John Oliver questioned some scientific research and how media is covering like a “morning show gossip”, during his HBO show Last Week Tonight on Sunday.  Photo credit: Last Week Tonight
John Oliver questioned some scientific research and how media is covering like a “morning show gossip”, during his HBO show Last Week Tonight on Sunday. Photo credit: Last Week Tonight

“In just the last few months, we have seen studies about coffee that claim it may reverse the effects of liver damage, help prevent colon cancer, decrease the risk of endometrial cancer, and increase the risk of miscarriage,” Oliver said. “Coffee today is like God in the Old Testament: It will either save you or kill you, depending on how much you believe in its magical powers,” he joked.

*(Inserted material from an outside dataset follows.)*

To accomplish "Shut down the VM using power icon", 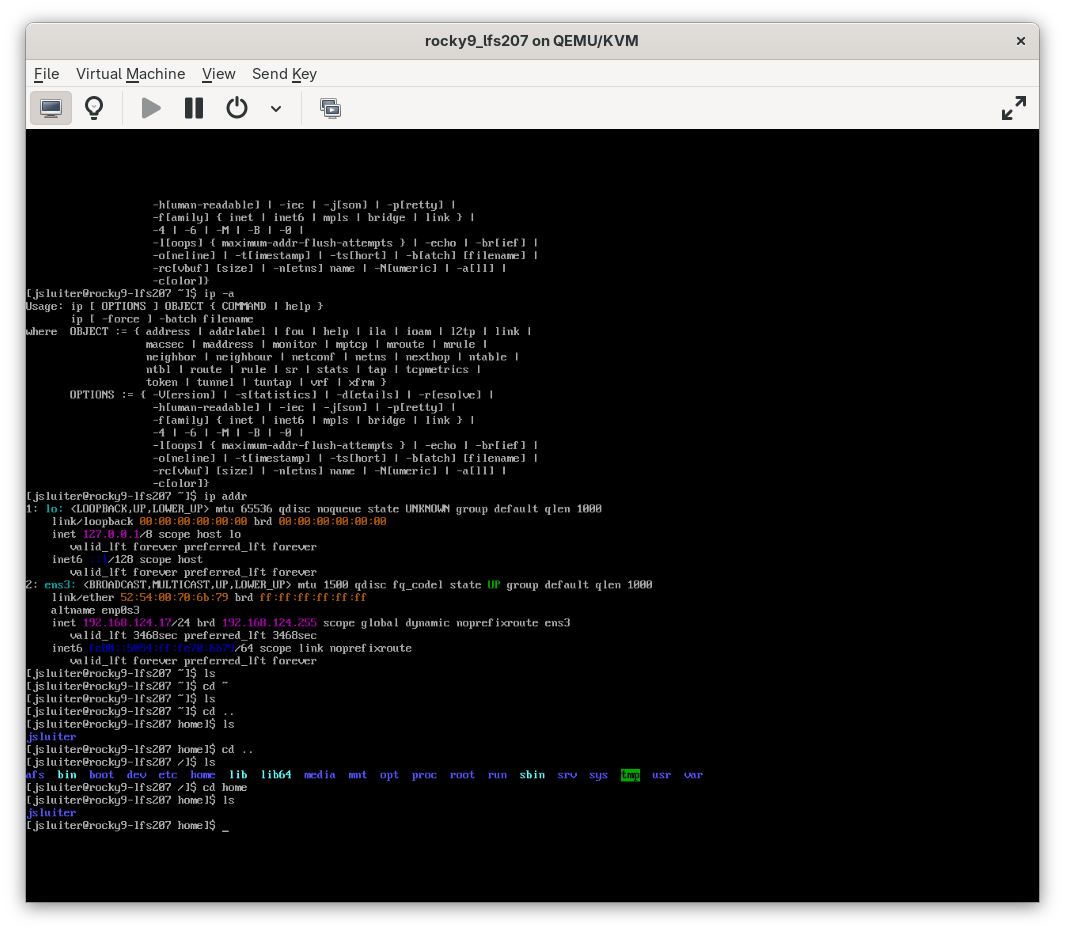I will [237, 107].
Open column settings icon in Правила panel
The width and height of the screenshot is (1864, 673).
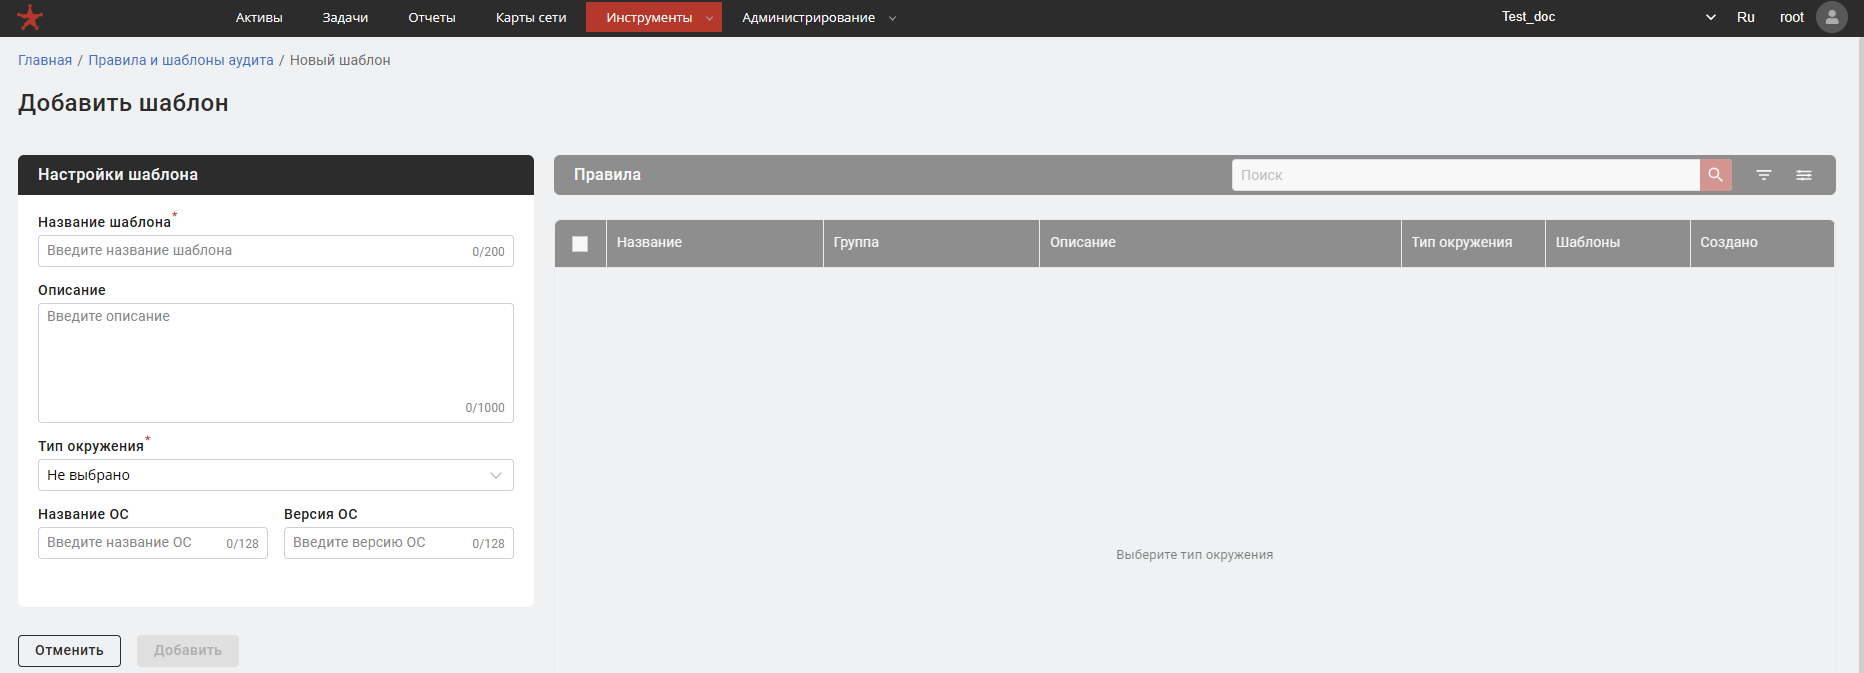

As the reason for this kind of misleading research, the comedian said that some scientific are constantly depending on funding that is related to how the results are published. Although, real scientific contributions depend on some fact-checking, which is when another group of scientists tries to replicate the experiment and find similar results.

According to Elizabeth Jorns, Ph.D., from Science Exchange, these replica studies are unfortunately under appreciated in funding and publishing because people do not want to be the second to discover something. This leads, according to Jorns, to have just the exploratory studies that led people and media showing them as a fact when they still have to be proven.

In addition, some studies use samples that do not represent any population in general. For example, the comedian showed a study which said that dehydrated people driving have similarities with intoxicated people driving as well. About 10 men participated in the study, that was funded by the European Hydration Institute, which has received about $7 million from Coca-Cola.

TODD

Oliver offered a solution to all the fun scientific facts sources, Trends, Observations, and Dangerous Drivel (TOOD), this is where the format of TED talks meets the intellectual rigor of morning news shows, the comedian said.

During the so-called solution, attractive infomercial-like scientific research was presented by some people who were using a lab coat although they were not actually scientists, because according to one spokesman, using it increased credibility.